When considering what foreign language to take, very rarely do people think of German. This is largely due to its use — German is a language spoken primarily in only five European countries, none of which have a large influence on the global scale. Furthermore, in the era of European colonization, German took minimal part in the ventures, and so the language never spread like English, Spanish, French, and Portuguese. But despite the neglect of the language, I would like to argue that learning German can be a truly intriguing and rewarding experience.
Unlike the preconception that German is incredibly difficult to spell and pronounce, learning German is an easier process than most people expect. Though seemingly indecipherable at first glance, there are a surprising amount of words that resemble those in the English language in both spelling and meaning. Lily Strange, a sophomore currently in German 3 Honors states, “A lot of people assume German to be a difficult language, but there’s a surprising amount of similarities between it and English, which makes it easier than you might think to learn.”

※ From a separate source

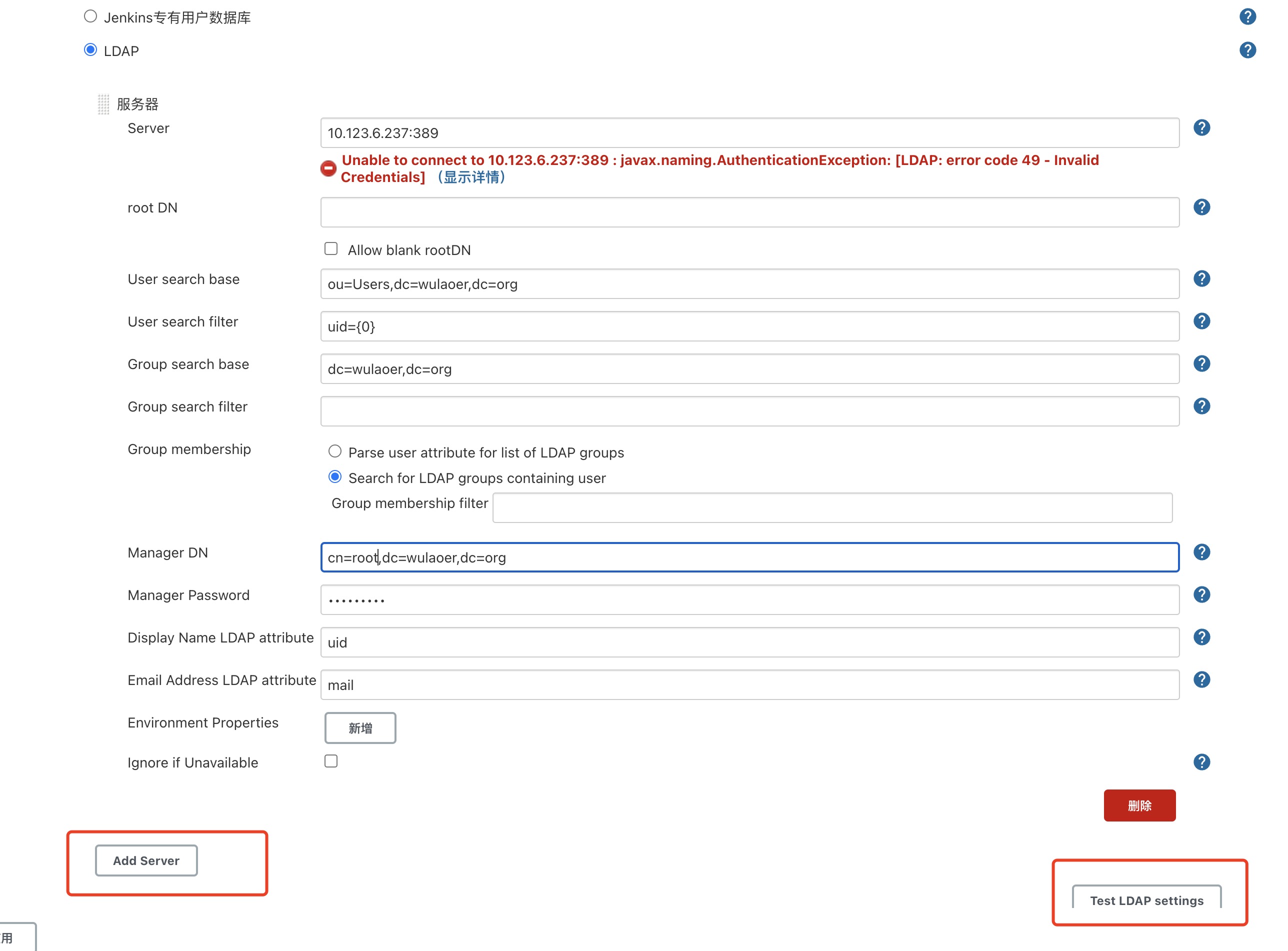The image size is (1288, 951).
Task: Select Parse user attribute for LDAP groups
Action: (x=335, y=452)
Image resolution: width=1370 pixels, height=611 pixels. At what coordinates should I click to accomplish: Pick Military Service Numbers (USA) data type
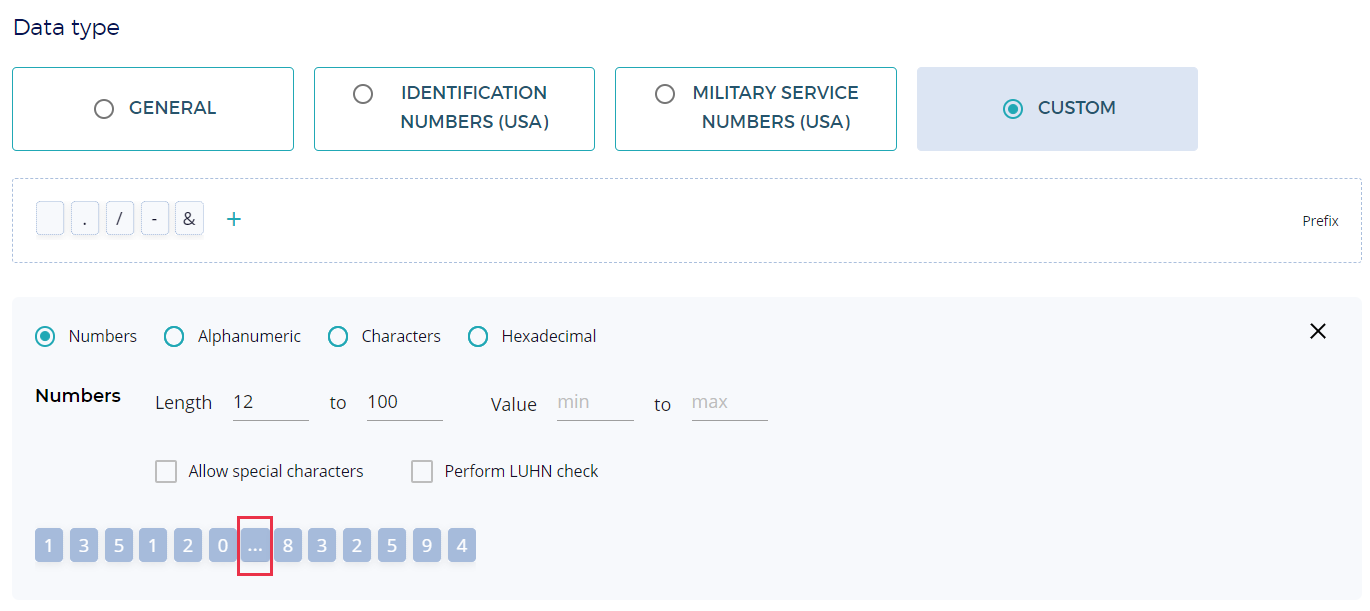point(755,109)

Both German and English are actually derived from the same root language, Proto-Germanic, and like most European languages, have a base in Latin. Once past the different gender articles and cases, and the ridiculously long words, there are quite a few similarities in the vocabulary and sentence structure. For example, “I have” is “Ich habe” in German, while “Was ist das” is “What is that.” Common phrases like these can be easily guessed by anyone, even without prior knowledge of German. However, the unexpected simplicity of the language is not its only attraction. Leon Kornfeld, also a sophomore in German 3 Honors, states, “My favorite part of learning German is learning about the culture. It’s very interesting to see how other people live in other parts of the world. It’s also really cool to learn about the history of the German cities.”

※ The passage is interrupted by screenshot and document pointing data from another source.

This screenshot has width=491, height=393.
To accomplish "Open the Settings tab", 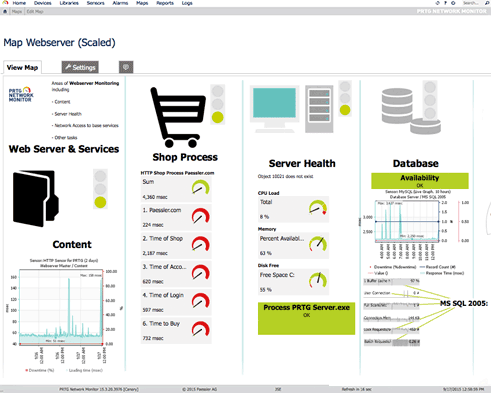I will (80, 67).
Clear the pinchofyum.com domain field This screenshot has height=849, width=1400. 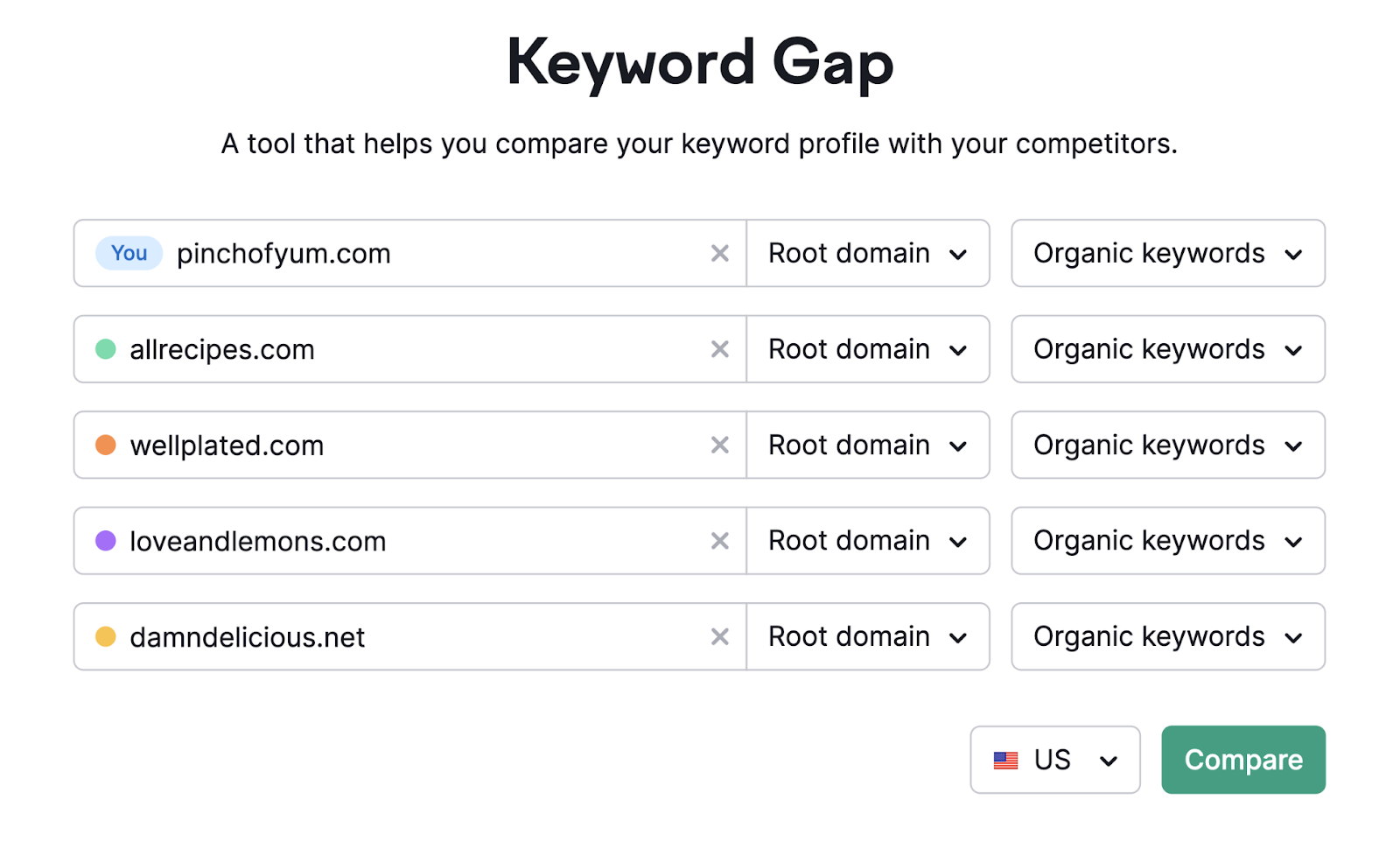point(719,253)
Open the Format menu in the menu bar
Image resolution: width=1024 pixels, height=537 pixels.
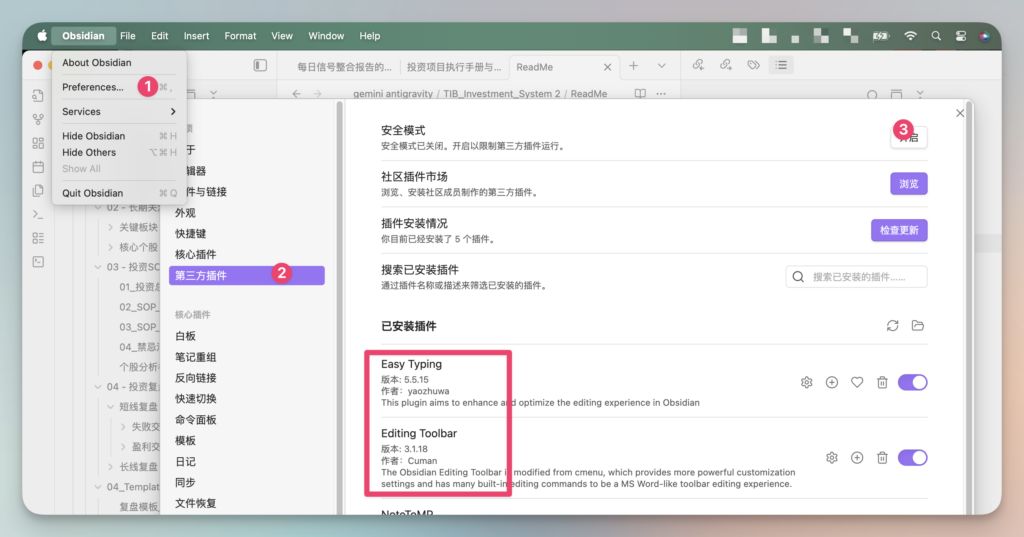coord(240,36)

My favorite aspect of German is also the culture. In class, we engage in the different lifestyles of the people, their crafts, specialties, and the history of each German state. Though parts of it is lecturing and note taking, a lot of it also involves hands-on experiences, like the German food potluck we held on finals day, the festivals and museums we were able to visit, and the advent calendar that we keep track of every December, in celebration of Christmas. During class, we also frequently watch movies, write stories, and complete the Bundesliga Total, a soccer trivia competition. Because the class focuses more on the culture than linguistics, it’s a lot more fun than a typical language.

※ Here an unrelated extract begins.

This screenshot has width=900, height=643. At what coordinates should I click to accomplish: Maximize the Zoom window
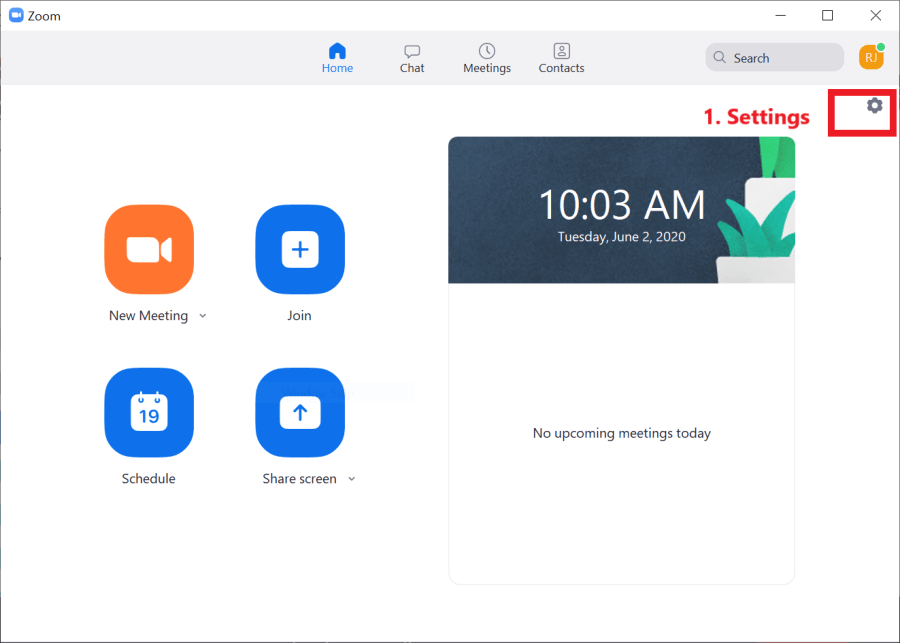click(828, 16)
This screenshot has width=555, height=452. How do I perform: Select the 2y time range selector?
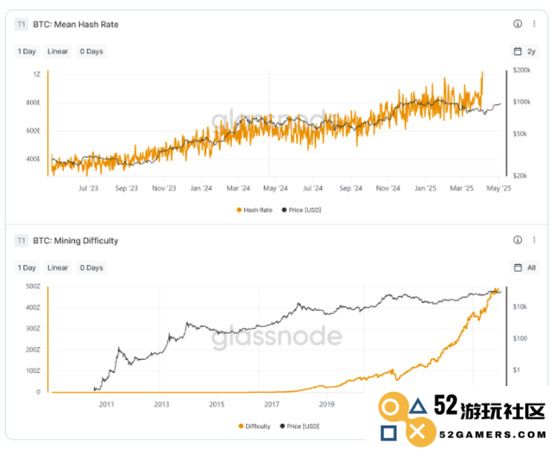click(531, 52)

Because of brands like Haribo, BMW, or Adidias, most people have already been exposed to some aspect of German culture. But before taking up the language, I, too, was as clueless about German as many others. Learning German has helped me recognize the diverse ways of life among different people, realize the similarities and differences between myself and others, and experience the culture of a different country that I normally would not. German is so versatile and unique, and more people should learn it because it offers so much beyond just the simple language.